Cloning of urease gene sequences from Providencia stuartii

Abstract

Providencia stuartii was the most prevalent isolate recovered from urine specimens taken weekly over a 1-year period from 51 nursing home patients with urinary catheters in place. Thirty percent of the isolates were urease positive. Urease, which is implicated in renal stone formation, was shown to be transmissible on an 82-kilobase conjugative plasmid in one isolate. Plasmid DNA isolated from this strain was digested with EcoRI, ligated into the EcoRI site of pBR322, and used to transform Escherichia coli HB101. Ampicillin-resistant clones were replica plated onto urea segregation agar, and a urease-positive clone, designated pMID101, was isolated. Recombinant and native urease from cell lysates had identical electrophoretic mobilities on nondenaturing polyacrylamide urease activity gels.
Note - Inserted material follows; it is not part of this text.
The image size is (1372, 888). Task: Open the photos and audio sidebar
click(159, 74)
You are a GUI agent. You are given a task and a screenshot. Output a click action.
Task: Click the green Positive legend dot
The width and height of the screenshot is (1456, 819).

The native enzyme was induced fourfold when cells were grown in the presence of 0.1% urea and had a K(m) of 9.4 mM and a V(max) of 3.2 μmol of NH3 per min per mg of protein. Its molecular weight was estimated to be 375,000 ± 35,000 by Sephacryl S-300 chromatography. The enzyme was cytoplasmic in P. stuartii, was inhibited in vitro by hydroxyurea, acetohydroxamic acid, and EDTA, and appears to have a complex subunit structure and a unique molecular size within genera of the Proteeae tribe.